004 勇者、助かる。

あまり時間をかけられないのでな、そう呟くと、スキャンダルは杖に魔力を込める。男の力量を察し、最大量の魔力を。


スキャンダルの杖は素人でもわかるほど禍々しい魔力を帯びているのだが、男は全く動じない。ひょうひょうとした態度を維持している。武器も手に取らない。あくびまじりスキャンダルを見つめていた。しかし明らかな殺気を放っている。

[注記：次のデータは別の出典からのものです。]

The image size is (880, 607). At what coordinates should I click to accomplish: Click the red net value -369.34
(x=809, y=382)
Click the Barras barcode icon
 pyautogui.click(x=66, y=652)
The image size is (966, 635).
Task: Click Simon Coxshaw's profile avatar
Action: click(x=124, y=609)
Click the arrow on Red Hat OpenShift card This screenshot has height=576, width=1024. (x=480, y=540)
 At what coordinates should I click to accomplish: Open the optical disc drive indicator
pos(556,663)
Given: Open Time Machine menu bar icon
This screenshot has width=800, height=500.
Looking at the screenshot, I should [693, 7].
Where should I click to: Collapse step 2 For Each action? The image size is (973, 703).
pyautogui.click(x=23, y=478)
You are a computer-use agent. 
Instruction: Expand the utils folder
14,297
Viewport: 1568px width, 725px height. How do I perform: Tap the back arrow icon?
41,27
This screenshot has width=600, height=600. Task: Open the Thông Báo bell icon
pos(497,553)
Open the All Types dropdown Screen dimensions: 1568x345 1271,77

「悪いが消えてもらうぞっ!傲慢な炎アロガンス・フレイムっ!」


山一つ消し飛ばすような炎が場を包み込む。男は炎の中心にいる。周りの地形を変えるような灼熱である。


「うん。焚火は危ないよ。」


その声が、スキャンダルが聞く最後の音となった。


「お師匠、村長さんが…。なにかありましたか?」


パタパタと走ってきたぬいぐるみを抱える少女が、燃えている草を見て、尋ねる。


「いや、ちょっと焚火をしている人を見つけてね。危ないから消したところなんだ。それより、村長さんがどうかしたのかい?」


男は少女に尋ねると、少女は思い出したように用件を伝えていた。


「何っ!スキャンダルからの通信が途絶えたじゃと!あやつ、裏切りよったか。」


部下からの報告に、テラーが怒りに任せて魔法を展開する。スキャンダルを探そうと、探索魔法を使うが、反応がない。


「くうっ!こざかしい真似をしよって、隠蔽魔法かっ!」


探索魔法は、対象の魔力を感知することのできる魔法であり、テラーの使うそれは、全世界をカバーするほど強大である。しかし隠蔽もなにも本当に反応がなくなっているだけなのだが、テラーをはじめ部下の誰一人、そのことに気づくことはなかった。


「追ってを差し向けよ!地の果てまでも追い詰めるのじゃ!」


絶対に達成できない命令が下された。哀れにも、それに従う部下であった。